Question

Use intermolecular forces to explain why \(\mathrm{NaCl}\) is soluble in water.

Short answer

\(\mathrm{NaCl}\) is soluble in water due to the ion-dipole intermolecular forces between the water molecules and the sodium chloride ions, which allows the water molecules to pull the \(\mathrm{NaCl}\) into its individual ions through a process called solvation.

Step-by-step solution

Identifying the types of Intermolecular forces

Sodium chloride (\(\mathrm{NaCl}\)) is an ionic compound while water (\(\mathrm{H_2O}\)) is a polar molecule. The strong attractive forces that exist between these two are known as ion-dipole forces.

Describing the Solvation Process

When \(\mathrm{NaCl}\) salt is added to water, the positive end of water (Hydrogen) is attracted towards the Chlorine ions while the negative end of water (Oxygen) is attracted to Sodium ions. This is mainly because opposite charges attract, according to Coulomb's law.

Explaining Solubility

The ion-dipole forces between the \(\mathrm{NaCl}\) and \(\mathrm{H_2O}\) are strong enough such that the kinetic energy of the water molecules can overcome the ionic bonds of the \(\mathrm{NaCl}\) lattice. The water thus 'pulls' the sodium and chloride ions from the \(\mathrm{NaCl}\) lattice and surrounds them, a process known as solvation. This results in the \(\mathrm{NaCl}\) dissolving into its individual ion components in water, hence \(\mathrm{NaCl}\) is soluble in water.

Key concepts

Solvation Process

The solvation process is the key to understanding why certain substances, like sodium chloride (NaCl), can dissolve in solvents such as water. This process involves the surrounding of solute particles—ions or molecules—by solvent molecules. When NaCl is introduced into water, water molecules, which are polar and have partial positive (hydrogen) and negative (oxygen) charges, interact with the Na+ and Cl- ions.
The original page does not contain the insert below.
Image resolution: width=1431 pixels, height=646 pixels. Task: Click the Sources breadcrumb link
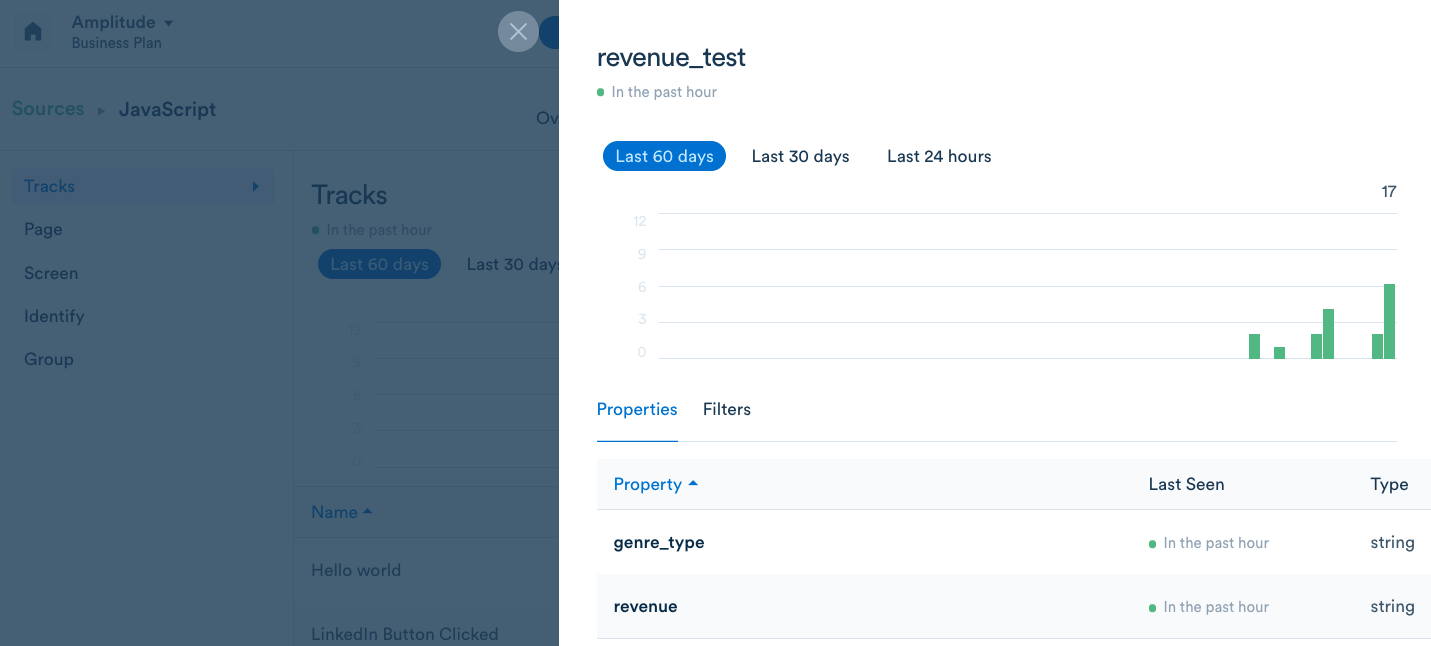(48, 109)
This interaction leads to the detachment of individual ions from the solid lattice structure of NaCl. As the solvent molecules continue to surround and isolate these ions, the solid salt gradually dissociates until fully dissolved. By appreciating this microscopic dance between solute and solvent, students can gain a tangible understanding of dissolution at the molecular level.

Ion-Dipole Forces

Ion-dipole forces are a type of intermolecular force that is particularly relevant when discussing the solubility of ionic compounds in polar solvents. These forces arise from the electrostatic attraction between a full charge on an ion and a partial charge on a polar molecule.

In the example of NaCl in water, the positively charged sodium ions (Na+) are attracted to the negatively charged end of the water molecules (the oxygen atom), while the negatively charged chloride ions (Cl-) are attracted to the positively charged end (the hydrogen atoms). This attraction helps to stabilize the ions in the solution, which is crucial for keeping the substance dissolved. Ion-dipole interactions are significant because they are generally stronger than other kinds of dipole interactions, such as dipole-dipole or London dispersion forces.

Solubility in Water

Solubility in water is determined by the balance between the forces holding the solute particles together and the forces acting between the solute and the solvent. For an ionic compound like NaCl, its solubility hinges on the ability of water to overcome the ionic bonds of the salt crystal.

Water is highly efficient at this because its polar nature results in strong ion-dipole interaction with the ions of NaCl. The 'breaking' of the salt into individual ions that are surrounded by water molecules is what we refer to as dissolution. Solubility is influenced by factors such as temperature, pressure, and the nature of the solvent, with water being known as the 'universal solvent' due to its efficacy in dissolving many substances.

Coulomb's Law

Coulomb's Law is essential for understanding the fundamental principles behind the solvation process and overall solubility. This law quantifies the electrostatic force between two charged particles, stating that the force is directly proportional to the product of the charges and inversely proportional to the square of the distance between them. In the context of dissolving NaCl in water, Coulomb's Law helps explain why the opposite charges of the ions and the polar ends of the water molecules attract one another so strongly. It emphasizes that the force of attraction between ions (such as Na+ and Cl-) and water molecules is much stronger when they are close together, which is what happens when salt dissolves in water.